**Problem description:**
Every line below between the one holding "Where should I click to: Open the" and the one holding "Task: Open the Format menu", inclusive, should be copied exactly, and no other line.

== Segment start ==

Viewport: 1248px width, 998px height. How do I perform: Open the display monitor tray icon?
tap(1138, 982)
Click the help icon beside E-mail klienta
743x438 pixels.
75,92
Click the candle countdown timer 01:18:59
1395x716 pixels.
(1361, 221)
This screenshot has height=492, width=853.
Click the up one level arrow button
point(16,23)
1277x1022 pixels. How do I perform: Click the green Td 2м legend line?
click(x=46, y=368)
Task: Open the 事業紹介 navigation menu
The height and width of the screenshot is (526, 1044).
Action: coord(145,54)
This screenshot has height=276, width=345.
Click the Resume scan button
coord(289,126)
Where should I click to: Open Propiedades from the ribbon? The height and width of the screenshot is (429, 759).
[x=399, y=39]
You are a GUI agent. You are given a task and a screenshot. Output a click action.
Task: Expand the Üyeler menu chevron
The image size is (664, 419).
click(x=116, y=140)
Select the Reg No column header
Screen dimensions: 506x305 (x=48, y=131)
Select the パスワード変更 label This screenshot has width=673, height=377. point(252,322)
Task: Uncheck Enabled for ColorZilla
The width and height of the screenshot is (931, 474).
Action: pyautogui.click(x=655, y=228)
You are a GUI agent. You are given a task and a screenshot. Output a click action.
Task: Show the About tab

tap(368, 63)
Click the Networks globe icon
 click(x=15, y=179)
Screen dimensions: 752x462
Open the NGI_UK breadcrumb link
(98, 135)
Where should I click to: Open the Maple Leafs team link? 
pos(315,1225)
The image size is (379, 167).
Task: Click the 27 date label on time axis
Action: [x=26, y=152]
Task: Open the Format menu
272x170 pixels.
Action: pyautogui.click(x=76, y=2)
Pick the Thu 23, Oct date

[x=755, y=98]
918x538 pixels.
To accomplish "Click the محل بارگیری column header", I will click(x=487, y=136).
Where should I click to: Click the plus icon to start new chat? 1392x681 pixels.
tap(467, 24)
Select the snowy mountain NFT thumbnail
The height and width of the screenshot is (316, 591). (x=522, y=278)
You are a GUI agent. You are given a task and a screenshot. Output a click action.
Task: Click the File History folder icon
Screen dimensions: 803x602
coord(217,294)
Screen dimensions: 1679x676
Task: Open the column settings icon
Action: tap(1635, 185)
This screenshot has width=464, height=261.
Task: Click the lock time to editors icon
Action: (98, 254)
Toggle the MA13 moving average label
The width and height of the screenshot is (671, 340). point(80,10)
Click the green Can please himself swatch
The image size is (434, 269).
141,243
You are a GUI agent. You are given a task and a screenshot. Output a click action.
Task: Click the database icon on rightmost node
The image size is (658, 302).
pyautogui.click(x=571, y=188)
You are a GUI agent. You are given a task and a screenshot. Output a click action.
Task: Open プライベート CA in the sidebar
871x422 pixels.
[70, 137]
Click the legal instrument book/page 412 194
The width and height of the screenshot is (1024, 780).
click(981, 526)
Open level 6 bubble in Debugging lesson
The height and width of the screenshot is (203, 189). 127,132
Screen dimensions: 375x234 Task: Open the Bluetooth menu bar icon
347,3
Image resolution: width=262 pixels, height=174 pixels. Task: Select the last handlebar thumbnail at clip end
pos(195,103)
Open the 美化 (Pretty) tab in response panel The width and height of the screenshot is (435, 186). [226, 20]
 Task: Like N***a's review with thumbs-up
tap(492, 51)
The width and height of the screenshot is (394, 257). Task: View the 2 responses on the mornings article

== Segment end ==

**Written reply:**
Where should I click to: Open the Maple Leafs team link? 
pos(315,1225)
The image size is (379, 167).
Task: Click the 27 date label on time axis
Action: [x=26, y=152]
Task: Open the Format menu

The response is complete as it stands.